#### [Your goal]
Please copy out every line of the data word for word.

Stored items
----------
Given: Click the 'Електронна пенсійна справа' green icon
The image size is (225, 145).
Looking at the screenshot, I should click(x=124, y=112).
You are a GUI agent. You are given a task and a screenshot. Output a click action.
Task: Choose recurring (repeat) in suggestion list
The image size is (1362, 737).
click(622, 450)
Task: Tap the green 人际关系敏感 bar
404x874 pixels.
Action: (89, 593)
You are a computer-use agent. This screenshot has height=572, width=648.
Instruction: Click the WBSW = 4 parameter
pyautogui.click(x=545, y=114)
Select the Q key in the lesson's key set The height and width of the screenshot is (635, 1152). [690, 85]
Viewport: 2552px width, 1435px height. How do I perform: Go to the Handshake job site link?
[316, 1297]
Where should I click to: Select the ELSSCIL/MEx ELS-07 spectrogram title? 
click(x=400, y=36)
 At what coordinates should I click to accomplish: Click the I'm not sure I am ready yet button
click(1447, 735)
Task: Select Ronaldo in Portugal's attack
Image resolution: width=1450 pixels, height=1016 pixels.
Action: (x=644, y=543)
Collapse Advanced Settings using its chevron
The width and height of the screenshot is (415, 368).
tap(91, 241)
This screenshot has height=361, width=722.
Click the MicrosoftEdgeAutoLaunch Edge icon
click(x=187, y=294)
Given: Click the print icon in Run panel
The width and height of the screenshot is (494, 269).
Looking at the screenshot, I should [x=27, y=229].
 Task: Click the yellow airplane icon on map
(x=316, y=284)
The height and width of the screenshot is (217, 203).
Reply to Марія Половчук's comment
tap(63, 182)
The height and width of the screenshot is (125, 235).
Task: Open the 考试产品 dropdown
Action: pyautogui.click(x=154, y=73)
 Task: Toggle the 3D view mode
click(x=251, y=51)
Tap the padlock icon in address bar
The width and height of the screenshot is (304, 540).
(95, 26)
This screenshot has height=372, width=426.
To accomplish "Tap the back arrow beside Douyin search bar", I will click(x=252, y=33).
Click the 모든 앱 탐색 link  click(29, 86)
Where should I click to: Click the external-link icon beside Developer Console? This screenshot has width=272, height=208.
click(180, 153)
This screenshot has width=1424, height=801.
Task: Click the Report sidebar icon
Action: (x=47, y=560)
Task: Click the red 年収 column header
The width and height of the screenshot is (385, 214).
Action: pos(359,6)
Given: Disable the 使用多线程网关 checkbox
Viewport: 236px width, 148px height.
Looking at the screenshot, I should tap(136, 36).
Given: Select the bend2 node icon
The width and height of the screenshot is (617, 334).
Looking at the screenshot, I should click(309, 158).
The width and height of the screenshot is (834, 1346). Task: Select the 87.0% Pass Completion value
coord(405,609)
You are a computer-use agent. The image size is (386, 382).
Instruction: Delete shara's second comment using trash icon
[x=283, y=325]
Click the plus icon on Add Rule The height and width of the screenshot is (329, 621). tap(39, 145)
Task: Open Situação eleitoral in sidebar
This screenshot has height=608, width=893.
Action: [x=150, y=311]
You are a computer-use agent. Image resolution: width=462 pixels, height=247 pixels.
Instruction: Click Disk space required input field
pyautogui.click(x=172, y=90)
----------
#### [Answer section]
Given: Click the 'Електронна пенсійна справа' green icon
The image size is (225, 145).
Looking at the screenshot, I should click(x=124, y=112).
You are a GUI agent. You are given a task and a screenshot. Output a click action.
Task: Choose recurring (repeat) in suggestion list
The image size is (1362, 737).
click(622, 450)
Task: Tap the green 人际关系敏感 bar
404x874 pixels.
Action: (89, 593)
You are a computer-use agent. This screenshot has height=572, width=648.
Instruction: Click the WBSW = 4 parameter
pyautogui.click(x=545, y=114)
Select the Q key in the lesson's key set The height and width of the screenshot is (635, 1152). [690, 85]
Viewport: 2552px width, 1435px height. How do I perform: Go to the Handshake job site link?
[316, 1297]
Where should I click to: Select the ELSSCIL/MEx ELS-07 spectrogram title? 
click(x=400, y=36)
 At what coordinates should I click to accomplish: Click the I'm not sure I am ready yet button
click(1447, 735)
Task: Select Ronaldo in Portugal's attack
Image resolution: width=1450 pixels, height=1016 pixels.
Action: (x=644, y=543)
Collapse Advanced Settings using its chevron
The width and height of the screenshot is (415, 368).
tap(91, 241)
This screenshot has height=361, width=722.
Click the MicrosoftEdgeAutoLaunch Edge icon
click(x=187, y=294)
Given: Click the print icon in Run panel
The width and height of the screenshot is (494, 269).
Looking at the screenshot, I should [x=27, y=229].
 Task: Click the yellow airplane icon on map
(x=316, y=284)
The height and width of the screenshot is (217, 203).
Reply to Марія Половчук's comment
tap(63, 182)
The height and width of the screenshot is (125, 235).
Task: Open the 考试产品 dropdown
Action: pyautogui.click(x=154, y=73)
 Task: Toggle the 3D view mode
click(x=251, y=51)
Tap the padlock icon in address bar
The width and height of the screenshot is (304, 540).
(95, 26)
This screenshot has height=372, width=426.
To accomplish "Tap the back arrow beside Douyin search bar", I will click(x=252, y=33).
Click the 모든 앱 탐색 link  click(29, 86)
Where should I click to: Click the external-link icon beside Developer Console? This screenshot has width=272, height=208.
click(180, 153)
This screenshot has width=1424, height=801.
Task: Click the Report sidebar icon
Action: (x=47, y=560)
Task: Click the red 年収 column header
The width and height of the screenshot is (385, 214).
Action: pos(359,6)
Given: Disable the 使用多线程网关 checkbox
Viewport: 236px width, 148px height.
Looking at the screenshot, I should tap(136, 36).
Given: Select the bend2 node icon
The width and height of the screenshot is (617, 334).
Looking at the screenshot, I should click(309, 158).
The width and height of the screenshot is (834, 1346). Task: Select the 87.0% Pass Completion value
coord(405,609)
You are a computer-use agent. The image size is (386, 382).
Instruction: Delete shara's second comment using trash icon
[x=283, y=325]
Click the plus icon on Add Rule The height and width of the screenshot is (329, 621). tap(39, 145)
Task: Open Situação eleitoral in sidebar
This screenshot has height=608, width=893.
Action: [x=150, y=311]
You are a computer-use agent. Image resolution: width=462 pixels, height=247 pixels.
Instruction: Click Disk space required input field
pyautogui.click(x=172, y=90)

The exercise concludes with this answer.